Fondazione Marisa Bellisario

NUOVE PROSPETTIVE PER LA SALUTE DELLE DONNE

di Francesco Vaia*

Sono passati dieci anni da quando Angelina Jolie dichiarò pubblicamente di essersi sottoposta a mastectomia bilaterale preventiva dopo aver scoperto di essere portatrice di una particolare mutazione nel gene BRCA1 (mutazione associata a un aumento del rischio di sviluppare cancro della mammella e delle ovaie, ndr). Una notizia che, se da un lato fece capire a tutti, anche ai non addetti ai lavori, quali enormi progressi erano stati fatti nella diagnosi genetica dei tumori, dall’altra fece intuire come molto rimaneva da fare in termini di possibilità preventive. Nonostante l’opportunità della profilassi chirurgica per donne portatrici di questa mutazione e i tanti progressi della chirurgia ricostruttiva, la mastectomia preventiva rappresenta infatti una scelta drastica che, seppur fatta a fini preventivi, per una donna non è semplice non vivere come una vera e propria mutilazione. Fortunatamente un’alterativa è disponibile per chi scopre di avere una mutazione del gene BRCA1: è quella dello screening mediante sorveglianza attiva, con l’esecuzione di specifici e mirati esami a cadenza regolare. Ma anche questa alternativa ha, per ora, un limite sul quale la scienza sta lavorando: si tratta di un intervento (in gergo definito di prevenzione secondaria) che permette di individuare precocemente la malattia e di garantire in questo modo approcci terapeutici più mirati ed efficaci ma non di prevenire l’insorgenza della stessa (come avviene invece per gli interventi di prevenzione primaria).

Il caso Angelina Jolie in realtà è soltanto la punta dell’iceberg di un problema molto più ampio che riguarda tutto il campo della diagnostica genetica e della medicina personalizzata: le grandi possibilità offerte dalla conoscenza genetica in termini di stima del rischio e di individuazione della predisposizione alle malattie spesso non si accompagnano, purtroppo, a possibilità preventive e terapeutiche altrettanto efficaci.

Il gene BRCA1 fu individuato negli anni ’90, anni di grande sforzo e fermento per la ricerca genetica.
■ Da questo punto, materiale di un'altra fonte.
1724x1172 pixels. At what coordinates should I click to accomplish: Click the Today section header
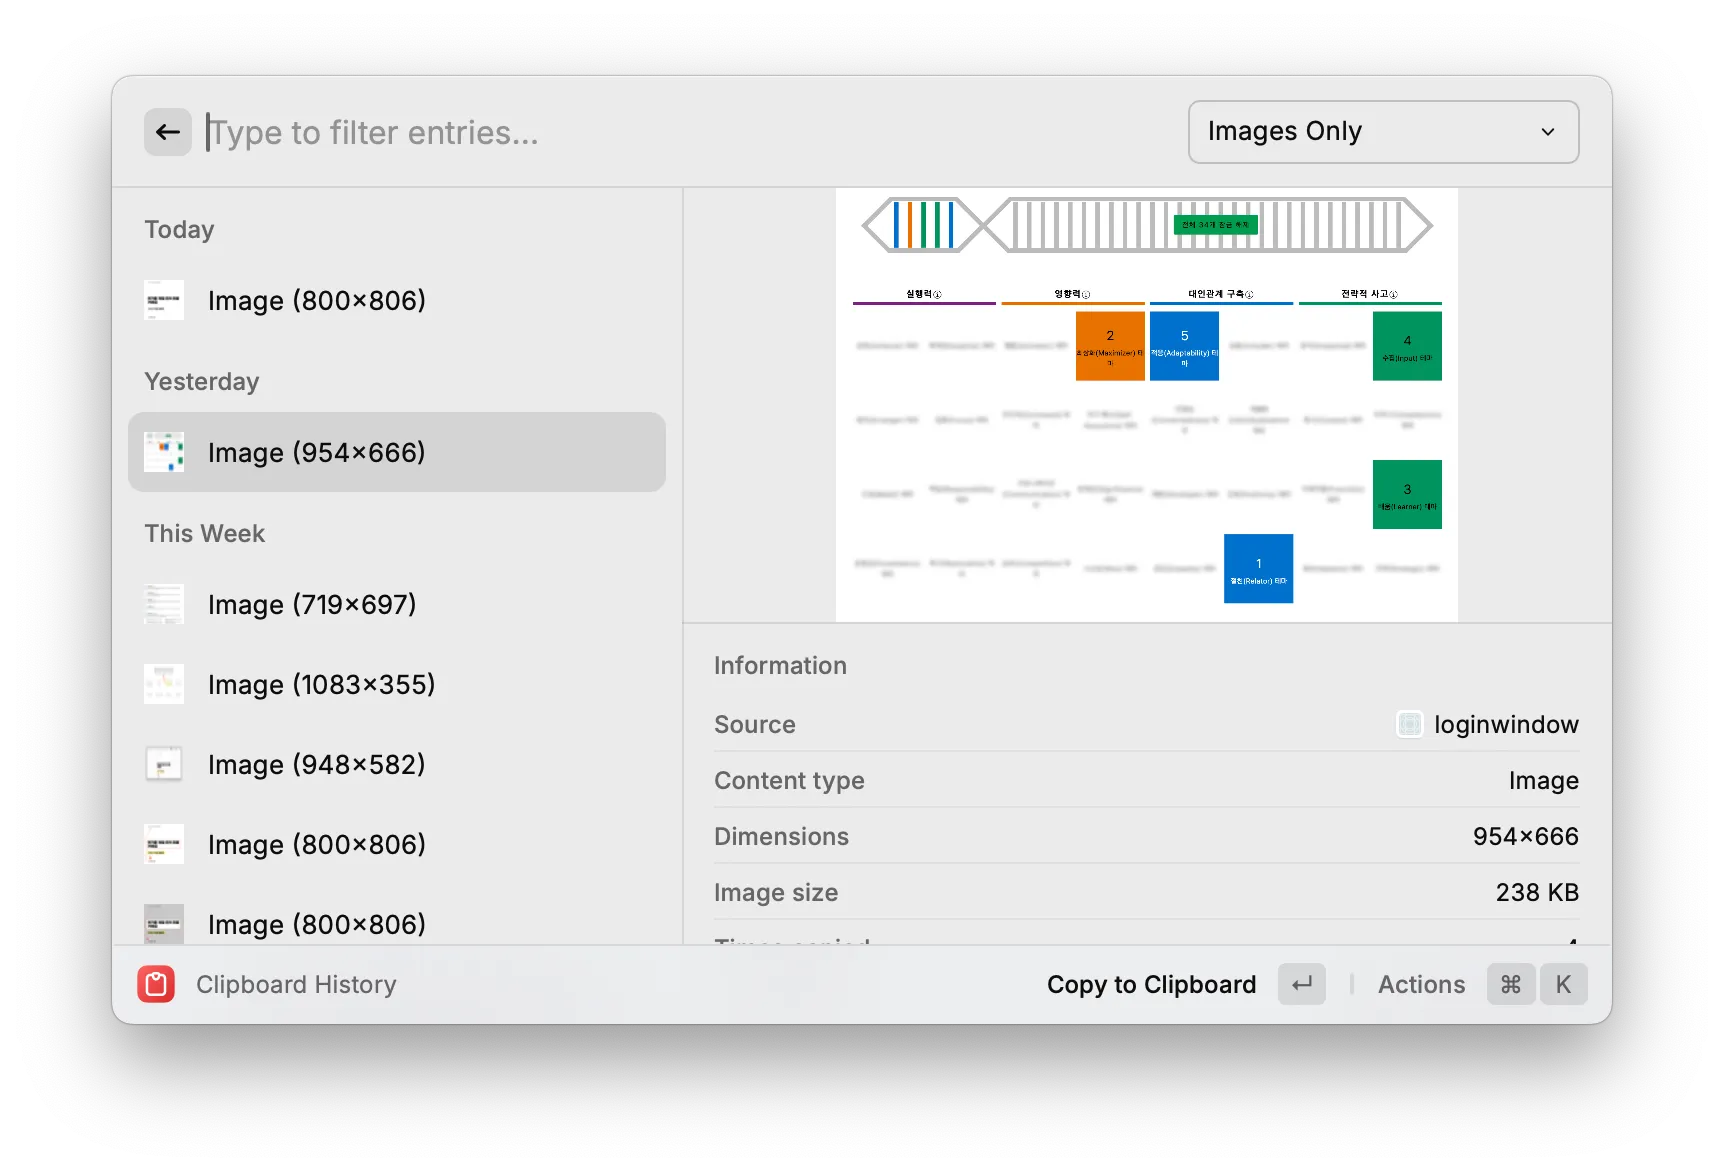tap(179, 229)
Penso al Progetto Genoma Umano, avviato nel 1990, che avrebbe poi reso disponibili informazioni fondamentali sulla nostra identità genetica e biologica.

Grazie a questi enormi sforzi è enormemente accresciuta la nostra conoscenza nel campo della diagnostica genetica e nell’associazione fra mutazioni e rischio di sviluppo di tumori nell’uomo e la Personalizzazione della medicina ha raggiunto risultati impensabili solo pochi anni fa. È ora che anche terapia e prevenzione camminino al passo della diagnostica.

A distanza di trent’anni è d’obbligo insomma cercare altre strade, oltre a quella di una non più tollerabile mutilazione preventiva, per migliorare la vita di queste pazienti e, più in generale, di tutti coloro che si scoprono portatori di una qualche mutazione genetica nociva per la salute. Anche per ridurre l’impatto psicologico che le nuove conoscenze genetiche tendono ad indurre, impatto che non deve essere sottovalutato se il nostro obiettivo è dare sempre maggiore attenzione alla persona.

Negli ultimi mesi si è parlato molto, anche a livello mediatico, dell’applicazione della tecnologia dell’RNA al campo oncologico.

E in effetti le possibilità di questa piattaforma sono enormi vista la sua facile adattabilità e la possibilità di indurre l’organismo a produrre qualsiasi proteina desiderata in base al tipo di tumore e al suo fenotipo genetico.

Attualmente le prospettive di utilizzo dell’mRNA sono mirate soprattutto sui vaccini terapeutici, ovvero su ‘farmaci’ capaci di innescare una risposta immunitaria diretta contro bersagli ben precisi di cellule tumorali già sviluppate e i risultati sembrano promettenti. Ma, come abbiamo imparato anche durante la pandemia, prevenire è meglio che curare e ora serve uno sforzo ulteriore per estendere anche alla prevenzione oncologica l’utilizzo di tecnologie innovative.

Si tratta di sfide complesse alle quali si può rispondere soltanto con un approccio sistemico. Sarà fondamentale unire e mettere in rete le competenze del mondo della Ricerca con quelle dell’Industria: una partnership indispensabile per tradurre i risultati dei grandi centri di ricerca del nostro Paese nello sviluppo di prodotti rapidamente fruibili dalla popolazione.

Ma anche la politica e le istituzioni dovranno fare la loro parte con direttive e interventi che mettano il Paese nelle condizioni di affrontare adeguatamente e rapidamente le sfide che il futuro della medicina ci pone in termini di prevenzione.